Now, This thread is about adding meta data (data about the data) to pages. Broadly speaking, there seem to be two suggestions put forward here to accomplish the same goal.
1. To use better categories to store data about page. 2. To invent a new, separate way of classifying pages.
There are benefits and drawbacks to associated with each suggestion:
1. To use better categories to store data about page:
This method does not store any information about the links between data. For example, there are subtle semantic differences between defining a person as Category:Irish and defining a ship as Category:Irish.
2. To invent a new, separate way of classifying pages:
This way of adding meta data to pages would be custom designed to achieve the goal, and would be better than the current category system. However, new code would have to be written to add this, which would take time, labour, money and introduce bugs that would need to be fixed, costing more time, labour and money. The current Category system exists, and works. I therefore feel that it would be a better decision to augment the current category system, than to create a second system that shares a lot of common features with the category system. Also, most of the pages in Wikipedia currently have categories, and if a new system was created, all the existing pages would have to be tagged (mostly by hand) for the new system.
If I were in charge of Wikipedia, I would have an overhaul of the current categories, removing the very specific categories, and adding the ability to perform the basic set of set operations to categories.
For example: Currently these exists a Category:Irish_Poets. I would delete this category and add all pages in it to Category:Irish and Category:Poet. If a user wants list of Irish Poets, he would ask wikipedia for (Irish) Intersection (Poets).
Also I would create a category Person. All people in Wikipedia would be part of this category. Also I would create Category:Men and Category:Women. These would be subcategories of Category:Person. All people in Wikipedia would be part of either Category:Men or Category:Women. If a user is looking for articles about people, they can simply search within Category:Person to find the information that they are looking for.

★ ★ ★ ★ ★

__WHAT TO WORK ON__
1. In the thread post, which existing category would the writer delete and split into two other categories?
2. Write out the thread post from the words "Now, This thread" through "of classifying pages.", swapping "meta data" for "metadata".

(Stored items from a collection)
★ ★ ★ ★ ★

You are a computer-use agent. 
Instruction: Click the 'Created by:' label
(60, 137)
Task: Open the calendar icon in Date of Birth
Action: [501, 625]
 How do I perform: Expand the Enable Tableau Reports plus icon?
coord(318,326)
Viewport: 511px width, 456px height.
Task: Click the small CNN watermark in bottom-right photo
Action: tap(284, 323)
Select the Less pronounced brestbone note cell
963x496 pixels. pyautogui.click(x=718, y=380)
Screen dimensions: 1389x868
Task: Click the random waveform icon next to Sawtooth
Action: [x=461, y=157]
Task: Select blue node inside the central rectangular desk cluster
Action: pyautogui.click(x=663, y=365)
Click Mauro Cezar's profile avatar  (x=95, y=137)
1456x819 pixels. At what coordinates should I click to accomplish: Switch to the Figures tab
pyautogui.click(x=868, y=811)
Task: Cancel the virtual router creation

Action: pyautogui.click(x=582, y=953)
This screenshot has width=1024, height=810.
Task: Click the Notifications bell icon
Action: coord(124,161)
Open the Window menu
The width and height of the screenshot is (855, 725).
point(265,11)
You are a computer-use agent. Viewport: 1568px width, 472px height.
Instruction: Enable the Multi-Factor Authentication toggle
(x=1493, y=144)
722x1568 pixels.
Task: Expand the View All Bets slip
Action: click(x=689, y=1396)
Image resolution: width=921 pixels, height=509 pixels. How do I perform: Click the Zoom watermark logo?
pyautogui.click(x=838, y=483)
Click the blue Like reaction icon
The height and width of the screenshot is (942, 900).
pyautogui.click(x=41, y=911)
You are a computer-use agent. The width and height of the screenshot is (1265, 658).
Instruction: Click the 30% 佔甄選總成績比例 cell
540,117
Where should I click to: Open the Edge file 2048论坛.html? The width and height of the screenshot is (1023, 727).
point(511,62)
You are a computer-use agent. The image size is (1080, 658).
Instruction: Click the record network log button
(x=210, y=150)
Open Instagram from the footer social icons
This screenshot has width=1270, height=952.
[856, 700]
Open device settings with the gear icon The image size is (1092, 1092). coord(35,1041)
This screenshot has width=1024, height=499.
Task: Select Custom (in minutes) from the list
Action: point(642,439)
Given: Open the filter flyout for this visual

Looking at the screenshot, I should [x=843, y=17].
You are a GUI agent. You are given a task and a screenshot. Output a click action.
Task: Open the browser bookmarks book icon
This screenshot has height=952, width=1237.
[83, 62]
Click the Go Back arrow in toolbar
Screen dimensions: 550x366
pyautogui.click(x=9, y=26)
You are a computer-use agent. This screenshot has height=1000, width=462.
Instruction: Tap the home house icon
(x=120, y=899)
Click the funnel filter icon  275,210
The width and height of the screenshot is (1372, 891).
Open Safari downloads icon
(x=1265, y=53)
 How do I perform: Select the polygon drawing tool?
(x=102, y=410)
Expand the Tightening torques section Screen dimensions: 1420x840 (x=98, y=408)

★ ★ ★ ★ ★

__ANSWERS GIVEN__
1. Category:Irish_Poets

2.
Now, This thread is about adding metadata (data about the data) to pages. Broadly speaking, there seem to be two suggestions put forward here to accomplish the same goal.
1. To use better categories to store data about page. 2. To invent a new, separate way of classifying pages.